▸ Provided data

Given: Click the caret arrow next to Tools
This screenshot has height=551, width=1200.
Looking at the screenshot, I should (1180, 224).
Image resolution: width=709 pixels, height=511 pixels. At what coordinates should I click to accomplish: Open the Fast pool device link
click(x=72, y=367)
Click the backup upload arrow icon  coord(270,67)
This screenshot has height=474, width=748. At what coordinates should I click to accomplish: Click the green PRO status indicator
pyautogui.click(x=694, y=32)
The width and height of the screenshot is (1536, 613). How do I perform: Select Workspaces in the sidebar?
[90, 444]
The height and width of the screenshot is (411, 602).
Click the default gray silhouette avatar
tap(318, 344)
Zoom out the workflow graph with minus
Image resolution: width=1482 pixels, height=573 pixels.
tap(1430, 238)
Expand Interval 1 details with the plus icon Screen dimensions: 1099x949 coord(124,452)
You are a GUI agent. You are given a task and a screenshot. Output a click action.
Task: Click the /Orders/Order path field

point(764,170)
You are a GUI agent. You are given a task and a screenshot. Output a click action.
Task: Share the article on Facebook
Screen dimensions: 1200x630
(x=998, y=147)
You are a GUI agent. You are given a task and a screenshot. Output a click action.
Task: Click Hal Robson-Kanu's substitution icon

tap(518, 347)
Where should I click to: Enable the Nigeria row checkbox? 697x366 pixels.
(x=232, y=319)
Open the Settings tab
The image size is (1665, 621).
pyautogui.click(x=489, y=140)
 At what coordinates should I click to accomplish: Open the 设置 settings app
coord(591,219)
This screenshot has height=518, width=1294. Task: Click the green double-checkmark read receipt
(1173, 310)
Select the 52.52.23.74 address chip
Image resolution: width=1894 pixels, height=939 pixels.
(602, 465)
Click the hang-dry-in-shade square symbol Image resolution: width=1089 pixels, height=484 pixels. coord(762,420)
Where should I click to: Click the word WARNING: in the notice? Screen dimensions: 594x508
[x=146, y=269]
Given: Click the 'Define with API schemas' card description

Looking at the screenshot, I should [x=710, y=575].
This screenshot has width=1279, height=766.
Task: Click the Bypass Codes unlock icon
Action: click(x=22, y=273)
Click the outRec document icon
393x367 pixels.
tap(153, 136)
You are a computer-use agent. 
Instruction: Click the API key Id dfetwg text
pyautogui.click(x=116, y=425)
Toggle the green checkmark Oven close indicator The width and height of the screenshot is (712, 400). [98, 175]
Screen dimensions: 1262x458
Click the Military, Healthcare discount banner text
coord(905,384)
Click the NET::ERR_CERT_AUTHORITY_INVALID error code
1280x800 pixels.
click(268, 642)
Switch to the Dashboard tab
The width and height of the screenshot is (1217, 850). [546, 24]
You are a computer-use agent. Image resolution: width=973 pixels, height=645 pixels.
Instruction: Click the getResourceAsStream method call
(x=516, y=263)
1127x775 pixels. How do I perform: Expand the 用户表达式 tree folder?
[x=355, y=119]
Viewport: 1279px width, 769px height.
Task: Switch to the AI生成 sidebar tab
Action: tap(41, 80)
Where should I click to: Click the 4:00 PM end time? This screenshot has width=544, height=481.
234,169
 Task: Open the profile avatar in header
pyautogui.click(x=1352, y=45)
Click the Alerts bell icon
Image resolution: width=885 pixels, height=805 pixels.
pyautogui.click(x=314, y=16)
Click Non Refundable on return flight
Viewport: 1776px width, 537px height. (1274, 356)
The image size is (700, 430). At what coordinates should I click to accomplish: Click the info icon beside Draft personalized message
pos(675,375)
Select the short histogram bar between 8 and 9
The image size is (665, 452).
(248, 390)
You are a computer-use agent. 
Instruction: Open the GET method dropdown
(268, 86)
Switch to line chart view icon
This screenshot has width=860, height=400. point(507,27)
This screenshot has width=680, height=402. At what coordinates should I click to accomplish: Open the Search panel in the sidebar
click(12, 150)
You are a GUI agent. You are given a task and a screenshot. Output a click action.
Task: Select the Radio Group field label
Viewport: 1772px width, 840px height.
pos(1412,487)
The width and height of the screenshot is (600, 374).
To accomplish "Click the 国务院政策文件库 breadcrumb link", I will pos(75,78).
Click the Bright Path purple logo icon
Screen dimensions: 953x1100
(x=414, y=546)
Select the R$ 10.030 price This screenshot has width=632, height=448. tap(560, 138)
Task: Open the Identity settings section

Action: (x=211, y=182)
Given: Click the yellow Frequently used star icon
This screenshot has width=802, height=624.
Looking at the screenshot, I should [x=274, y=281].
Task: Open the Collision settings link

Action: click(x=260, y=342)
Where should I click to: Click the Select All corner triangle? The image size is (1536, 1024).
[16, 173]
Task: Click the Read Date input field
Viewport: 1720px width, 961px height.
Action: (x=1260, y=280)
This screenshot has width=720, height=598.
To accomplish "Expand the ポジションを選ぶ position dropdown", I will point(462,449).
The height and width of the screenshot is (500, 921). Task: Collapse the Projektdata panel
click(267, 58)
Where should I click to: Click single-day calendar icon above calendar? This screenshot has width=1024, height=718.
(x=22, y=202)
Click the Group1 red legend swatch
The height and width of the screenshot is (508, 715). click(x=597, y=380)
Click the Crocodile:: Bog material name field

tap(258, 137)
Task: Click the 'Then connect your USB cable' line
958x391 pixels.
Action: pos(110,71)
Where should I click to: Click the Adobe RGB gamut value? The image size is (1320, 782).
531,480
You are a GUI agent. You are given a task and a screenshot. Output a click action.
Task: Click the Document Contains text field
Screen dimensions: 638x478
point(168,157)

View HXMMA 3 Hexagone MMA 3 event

▸ What you need to do
The answer should consist of the full listing, repeated exactly.

▸ Final answer
Given: Click the caret arrow next to Tools
This screenshot has height=551, width=1200.
Looking at the screenshot, I should (1180, 224).
Image resolution: width=709 pixels, height=511 pixels. At what coordinates should I click to accomplish: Open the Fast pool device link
click(x=72, y=367)
Click the backup upload arrow icon  coord(270,67)
This screenshot has height=474, width=748. At what coordinates should I click to accomplish: Click the green PRO status indicator
pyautogui.click(x=694, y=32)
The width and height of the screenshot is (1536, 613). How do I perform: Select Workspaces in the sidebar?
[90, 444]
The height and width of the screenshot is (411, 602).
Click the default gray silhouette avatar
tap(318, 344)
Zoom out the workflow graph with minus
Image resolution: width=1482 pixels, height=573 pixels.
tap(1430, 238)
Expand Interval 1 details with the plus icon Screen dimensions: 1099x949 coord(124,452)
You are a GUI agent. You are given a task and a screenshot. Output a click action.
Task: Click the /Orders/Order path field

point(764,170)
You are a GUI agent. You are given a task and a screenshot. Output a click action.
Task: Share the article on Facebook
Screen dimensions: 1200x630
(x=998, y=147)
You are a GUI agent. You are given a task and a screenshot. Output a click action.
Task: Click Hal Robson-Kanu's substitution icon

tap(518, 347)
Where should I click to: Enable the Nigeria row checkbox? 697x366 pixels.
(x=232, y=319)
Open the Settings tab
The image size is (1665, 621).
pyautogui.click(x=489, y=140)
 At what coordinates should I click to accomplish: Open the 设置 settings app
coord(591,219)
This screenshot has height=518, width=1294. Task: Click the green double-checkmark read receipt
(1173, 310)
Select the 52.52.23.74 address chip
Image resolution: width=1894 pixels, height=939 pixels.
(602, 465)
Click the hang-dry-in-shade square symbol Image resolution: width=1089 pixels, height=484 pixels. coord(762,420)
Where should I click to: Click the word WARNING: in the notice? Screen dimensions: 594x508
[x=146, y=269]
Given: Click the 'Define with API schemas' card description

Looking at the screenshot, I should [x=710, y=575].
This screenshot has width=1279, height=766.
Task: Click the Bypass Codes unlock icon
Action: click(x=22, y=273)
Click the outRec document icon
393x367 pixels.
tap(153, 136)
You are a computer-use agent. 
Instruction: Click the API key Id dfetwg text
pyautogui.click(x=116, y=425)
Toggle the green checkmark Oven close indicator The width and height of the screenshot is (712, 400). [98, 175]
Screen dimensions: 1262x458
Click the Military, Healthcare discount banner text
coord(905,384)
Click the NET::ERR_CERT_AUTHORITY_INVALID error code
1280x800 pixels.
click(268, 642)
Switch to the Dashboard tab
The width and height of the screenshot is (1217, 850). [546, 24]
You are a computer-use agent. Image resolution: width=973 pixels, height=645 pixels.
Instruction: Click the getResourceAsStream method call
(x=516, y=263)
1127x775 pixels. How do I perform: Expand the 用户表达式 tree folder?
[x=355, y=119]
Viewport: 1279px width, 769px height.
Task: Switch to the AI生成 sidebar tab
Action: tap(41, 80)
Where should I click to: Click the 4:00 PM end time? This screenshot has width=544, height=481.
234,169
 Task: Open the profile avatar in header
pyautogui.click(x=1352, y=45)
Click the Alerts bell icon
Image resolution: width=885 pixels, height=805 pixels.
pyautogui.click(x=314, y=16)
Click Non Refundable on return flight
Viewport: 1776px width, 537px height. (1274, 356)
The image size is (700, 430). At what coordinates should I click to accomplish: Click the info icon beside Draft personalized message
pos(675,375)
Select the short histogram bar between 8 and 9
The image size is (665, 452).
(248, 390)
You are a computer-use agent. 
Instruction: Open the GET method dropdown
(268, 86)
Switch to line chart view icon
This screenshot has width=860, height=400. point(507,27)
This screenshot has width=680, height=402. At what coordinates should I click to accomplish: Open the Search panel in the sidebar
click(12, 150)
You are a GUI agent. You are given a task and a screenshot. Output a click action.
Task: Select the Radio Group field label
Viewport: 1772px width, 840px height.
pos(1412,487)
The width and height of the screenshot is (600, 374).
To accomplish "Click the 国务院政策文件库 breadcrumb link", I will pos(75,78).
Click the Bright Path purple logo icon
Screen dimensions: 953x1100
(x=414, y=546)
Select the R$ 10.030 price This screenshot has width=632, height=448. tap(560, 138)
Task: Open the Identity settings section

Action: (x=211, y=182)
Given: Click the yellow Frequently used star icon
This screenshot has width=802, height=624.
Looking at the screenshot, I should [x=274, y=281].
Task: Open the Collision settings link

Action: click(x=260, y=342)
Where should I click to: Click the Select All corner triangle? The image size is (1536, 1024).
[16, 173]
Task: Click the Read Date input field
Viewport: 1720px width, 961px height.
Action: (x=1260, y=280)
This screenshot has width=720, height=598.
To accomplish "Expand the ポジションを選ぶ position dropdown", I will point(462,449).
The height and width of the screenshot is (500, 921). Task: Collapse the Projektdata panel
click(267, 58)
Where should I click to: Click single-day calendar icon above calendar? This screenshot has width=1024, height=718.
(x=22, y=202)
Click the Group1 red legend swatch
The height and width of the screenshot is (508, 715). click(x=597, y=380)
Click the Crocodile:: Bog material name field

tap(258, 137)
Task: Click the 'Then connect your USB cable' line
958x391 pixels.
Action: pos(110,71)
Where should I click to: Click the Adobe RGB gamut value? The image size is (1320, 782).
531,480
You are a GUI agent. You are given a task and a screenshot. Output a click action.
Task: Click the Document Contains text field
Screen dimensions: 638x478
point(168,157)

View HXMMA 3 Hexagone MMA 3 event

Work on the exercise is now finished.